[Start of section]

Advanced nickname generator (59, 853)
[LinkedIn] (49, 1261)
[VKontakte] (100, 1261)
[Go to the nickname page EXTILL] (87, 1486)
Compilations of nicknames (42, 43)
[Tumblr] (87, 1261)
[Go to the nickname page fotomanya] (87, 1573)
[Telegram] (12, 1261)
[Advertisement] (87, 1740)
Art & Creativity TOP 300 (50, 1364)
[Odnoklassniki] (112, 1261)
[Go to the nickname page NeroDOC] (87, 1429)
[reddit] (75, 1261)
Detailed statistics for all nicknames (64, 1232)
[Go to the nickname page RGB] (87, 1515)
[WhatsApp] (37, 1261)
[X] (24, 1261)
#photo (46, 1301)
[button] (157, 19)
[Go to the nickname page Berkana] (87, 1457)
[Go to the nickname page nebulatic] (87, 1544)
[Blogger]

[End of section]

What you will do - What you give back should be exactly the lines from the one with "Art & Creativity TOP 300 (50, 1364)" through the final line of the listing, and no others.

Written reply -
Art & Creativity TOP 300 (50, 1364)
[Odnoklassniki] (112, 1261)
[Go to the nickname page NeroDOC] (87, 1429)
[reddit] (75, 1261)
Detailed statistics for all nicknames (64, 1232)
[Go to the nickname page RGB] (87, 1515)
[WhatsApp] (37, 1261)
[X] (24, 1261)
#photo (46, 1301)
[button] (157, 19)
[Go to the nickname page Berkana] (87, 1457)
[Go to the nickname page nebulatic] (87, 1544)
[Blogger]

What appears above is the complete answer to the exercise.